FIG. 2 is a configuration diagram illustrating a configuration of an incident energy detection unit illustrated in FIG. 1;
3 is a configuration diagram showing a configuration of a rear surface portion of the streak tube shown in FIG. 1. FIG.
4 is an explanatory diagram for explaining a gain switching operation by the gain switching control circuit shown in FIG. 2;
FIG. 5 is a configuration diagram showing a configuration of a second embodiment of a light emission detection camera according to the present invention;
6 is an explanatory diagram showing a state of image formation on an incident energy detection unit of light transmitted through the photocathode shown in FIG. 5;
FIG. 7 is an explanatory diagram for explaining a method for adjusting the streak operation time in the second embodiment of the light emission detection camera according to the present invention;
FIG. 8 is a configuration diagram showing a configuration of a photocathode of a third embodiment of the light emission detection camera according to the present invention.
FIG. 9 is a configuration diagram showing a relationship between a slit arranged on the front surface of a streak tube and an imaging lens in a third embodiment of the light emission detection camera according to the present invention.

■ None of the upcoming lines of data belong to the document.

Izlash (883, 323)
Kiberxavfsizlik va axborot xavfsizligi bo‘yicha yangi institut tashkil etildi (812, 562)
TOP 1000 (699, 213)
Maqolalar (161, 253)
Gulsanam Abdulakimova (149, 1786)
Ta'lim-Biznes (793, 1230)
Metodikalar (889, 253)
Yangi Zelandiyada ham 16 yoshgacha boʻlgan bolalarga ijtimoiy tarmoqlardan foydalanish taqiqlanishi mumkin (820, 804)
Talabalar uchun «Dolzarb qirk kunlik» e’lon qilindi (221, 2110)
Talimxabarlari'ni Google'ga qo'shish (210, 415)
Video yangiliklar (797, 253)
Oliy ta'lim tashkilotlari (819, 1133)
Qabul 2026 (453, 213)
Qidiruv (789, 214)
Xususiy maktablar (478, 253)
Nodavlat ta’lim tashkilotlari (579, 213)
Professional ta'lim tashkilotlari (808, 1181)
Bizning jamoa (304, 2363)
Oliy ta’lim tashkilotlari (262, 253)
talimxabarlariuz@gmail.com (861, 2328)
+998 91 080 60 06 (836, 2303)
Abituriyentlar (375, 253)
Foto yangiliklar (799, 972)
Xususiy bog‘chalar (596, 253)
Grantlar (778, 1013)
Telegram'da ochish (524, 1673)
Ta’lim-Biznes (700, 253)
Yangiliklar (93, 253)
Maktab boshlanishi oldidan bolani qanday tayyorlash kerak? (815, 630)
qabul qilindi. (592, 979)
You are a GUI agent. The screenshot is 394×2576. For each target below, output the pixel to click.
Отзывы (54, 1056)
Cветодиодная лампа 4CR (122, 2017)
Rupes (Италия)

FIG. 10 is a configuration diagram showing a configuration of a fourth embodiment of a light emission detection camera according to the present invention.
FIG. 11 is a configuration diagram showing a configuration of a protective electrode used in a fifth embodiment of the light emission detection camera according to the present invention;
12 is a configuration diagram showing an example of arrangement of the protective electrodes shown in FIG.
13 is a configuration diagram showing a configuration in which a flange surface supporting a CCD is used instead of the protective electrode shown in FIG.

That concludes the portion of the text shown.